** Opening Material provided block **

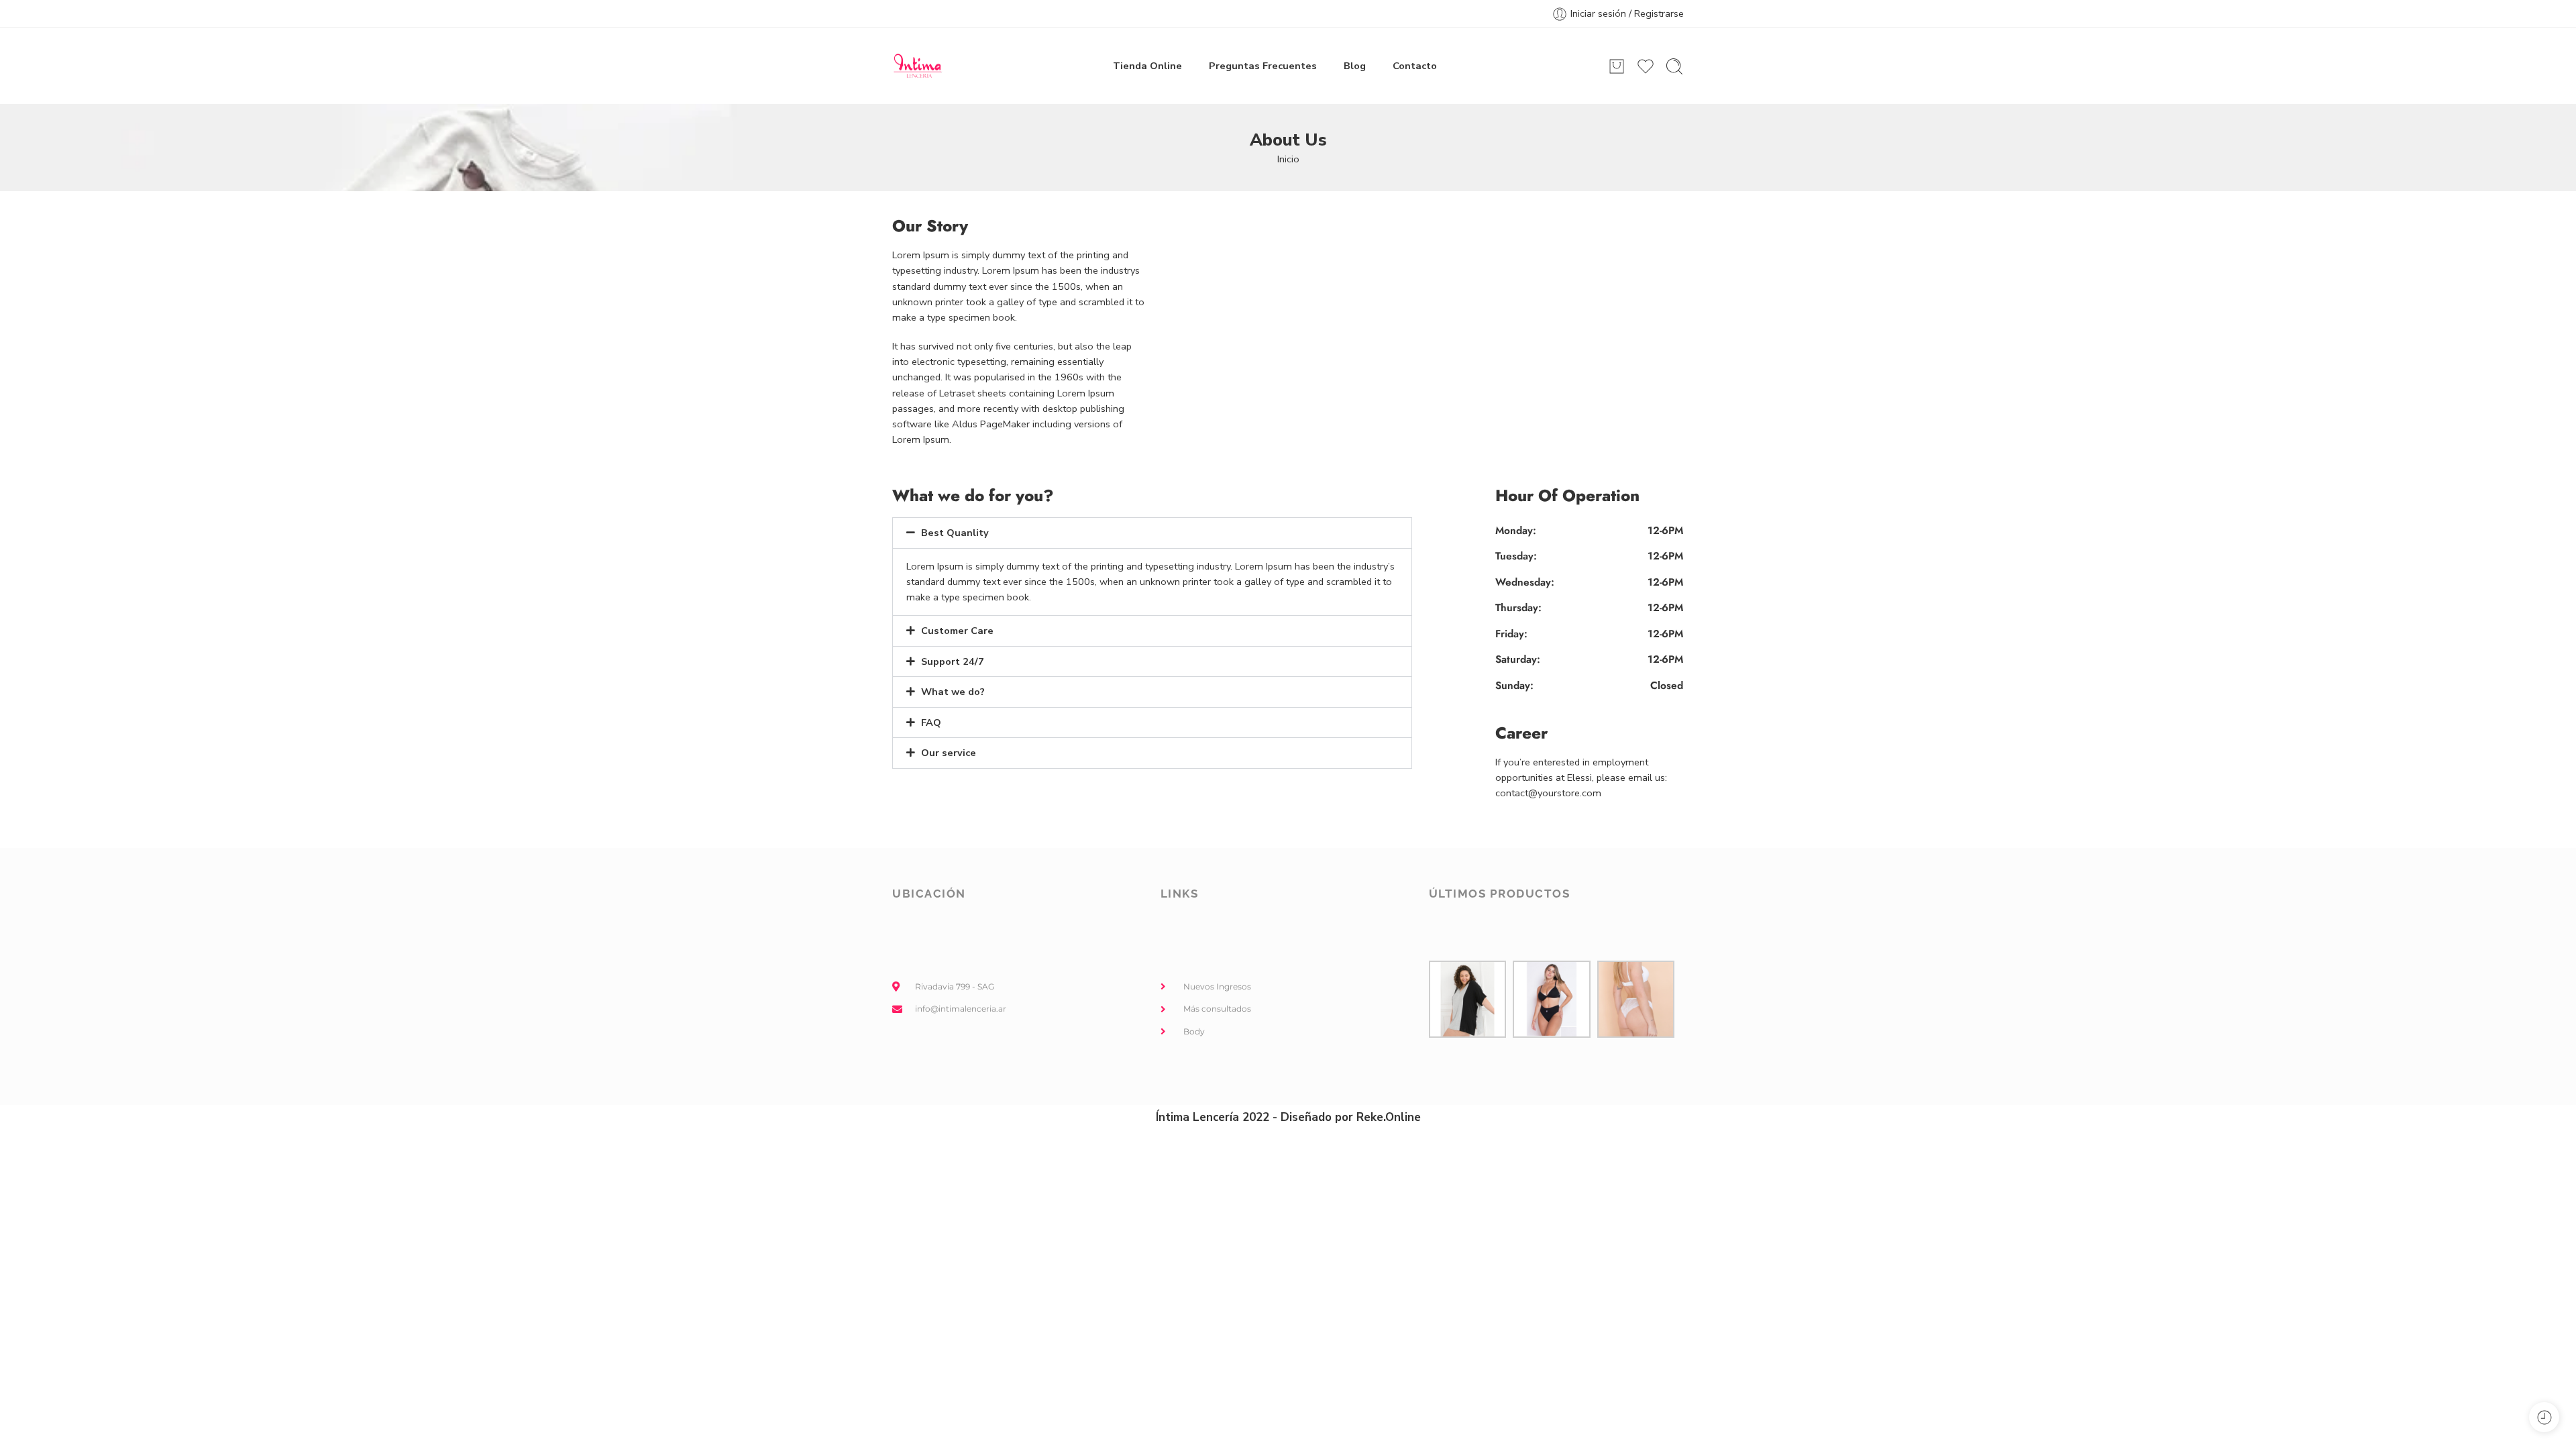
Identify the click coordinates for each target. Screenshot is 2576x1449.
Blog (1355, 65)
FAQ (931, 722)
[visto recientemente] (2544, 1417)
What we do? (953, 691)
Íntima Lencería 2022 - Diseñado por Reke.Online (1288, 1117)
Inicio (1288, 159)
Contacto (1415, 65)
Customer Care (957, 630)
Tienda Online (1147, 65)
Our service (948, 752)
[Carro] (1616, 66)
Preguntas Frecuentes (1263, 65)
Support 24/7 (952, 661)
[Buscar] (1674, 66)
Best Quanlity (955, 532)
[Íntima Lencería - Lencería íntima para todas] (917, 66)
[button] (1152, 533)
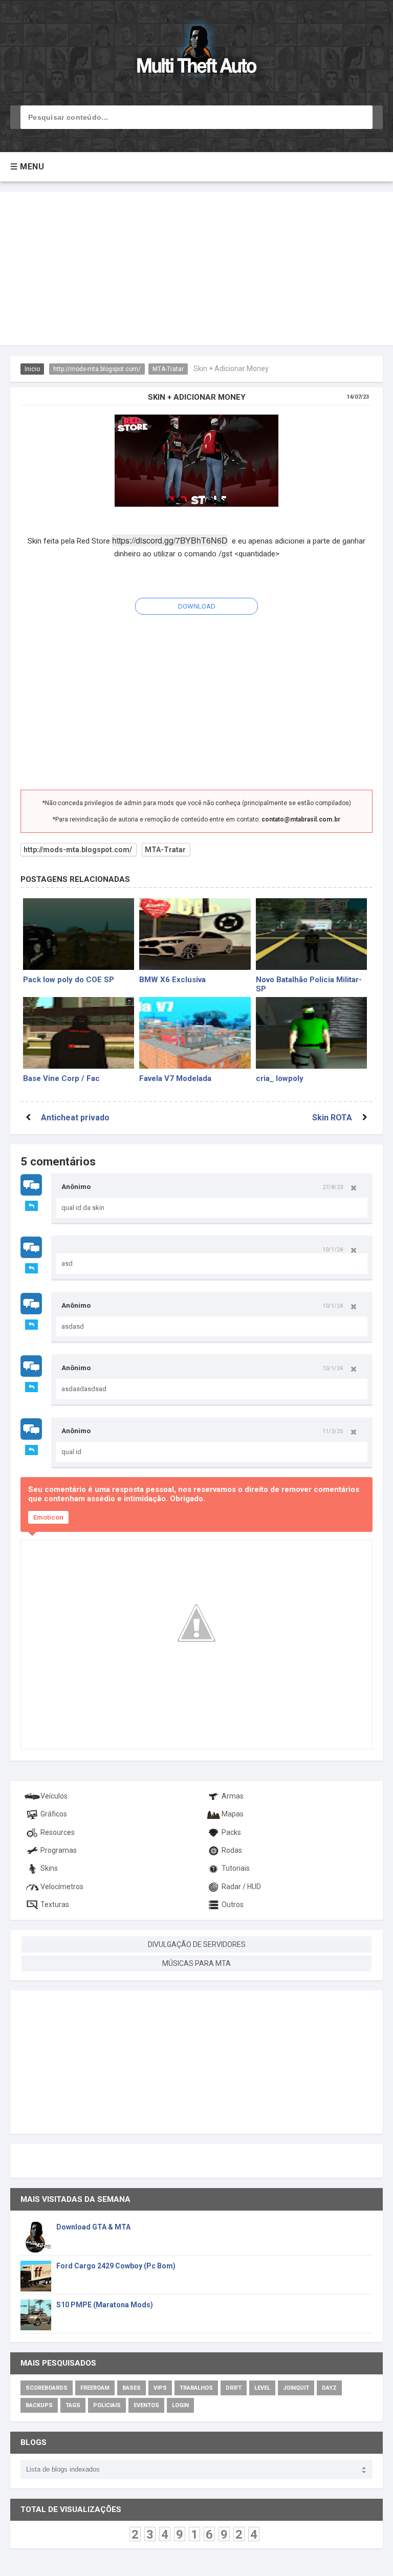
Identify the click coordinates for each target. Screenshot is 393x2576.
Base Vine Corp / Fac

** Closing Material provided block **

» Your instructions
Report the count of lines in the listing above that include "click", and nothing more.

» Your response
2